- [Data listing]
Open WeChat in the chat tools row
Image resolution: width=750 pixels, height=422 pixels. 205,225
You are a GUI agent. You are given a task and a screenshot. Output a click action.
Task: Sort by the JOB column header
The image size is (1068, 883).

* * *

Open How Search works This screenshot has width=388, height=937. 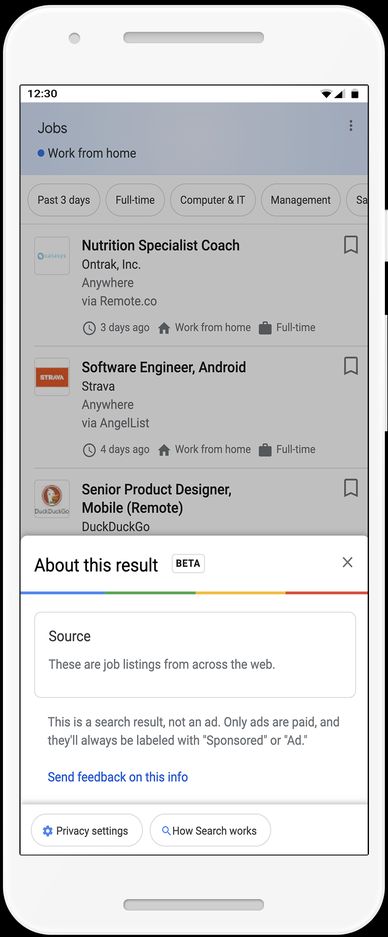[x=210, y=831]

---

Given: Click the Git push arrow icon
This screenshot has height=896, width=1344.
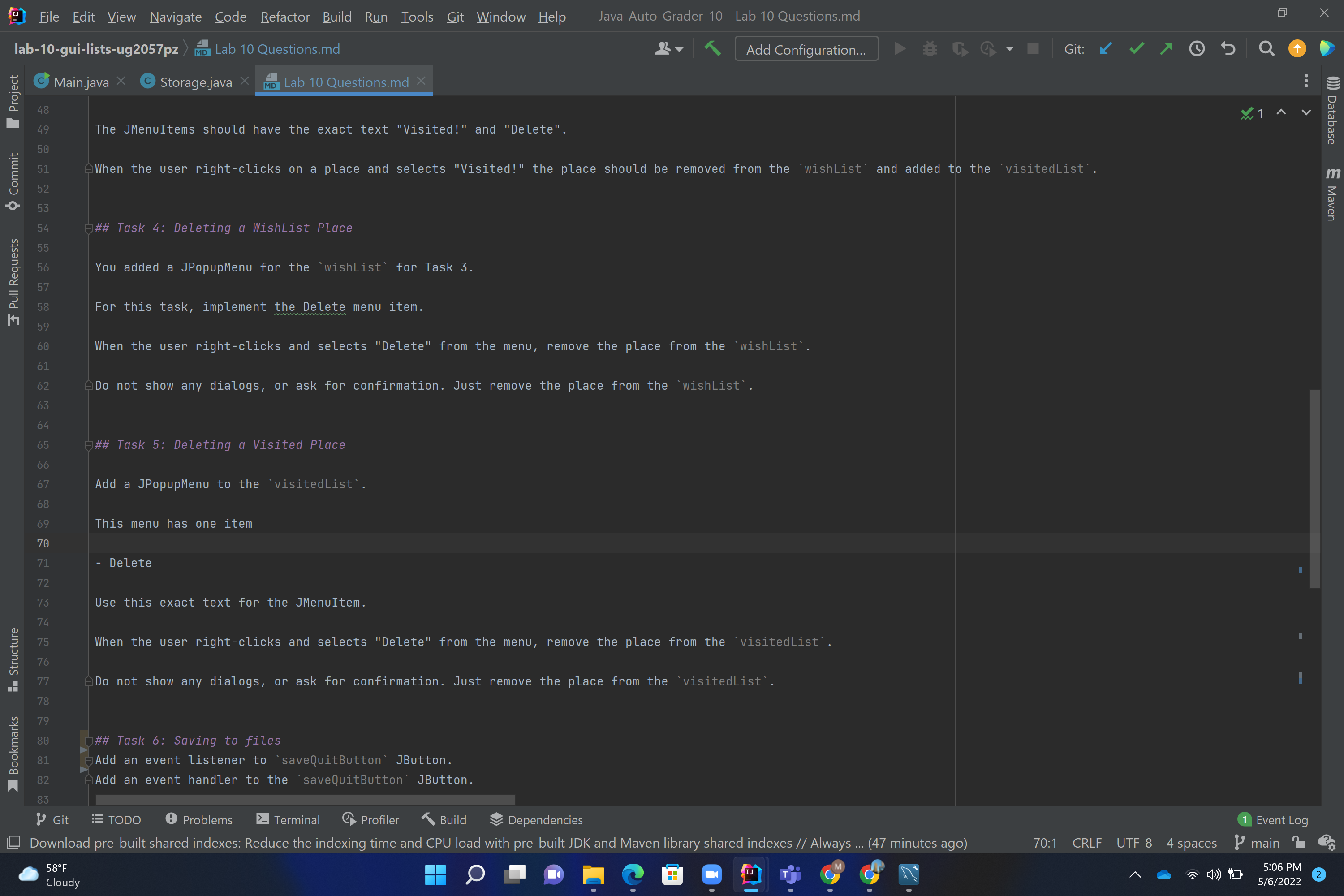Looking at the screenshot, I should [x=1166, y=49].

- [Work to be completed]
Reproduce the lines running from the line that contains "You are a GUI" through the line that contains "The image size is (1068, 883).", both ends included, word for word.

- [Exercise response]
You are a GUI agent. You are given a task and a screenshot. Output a click action.
Task: Sort by the JOB column header
The image size is (1068, 883).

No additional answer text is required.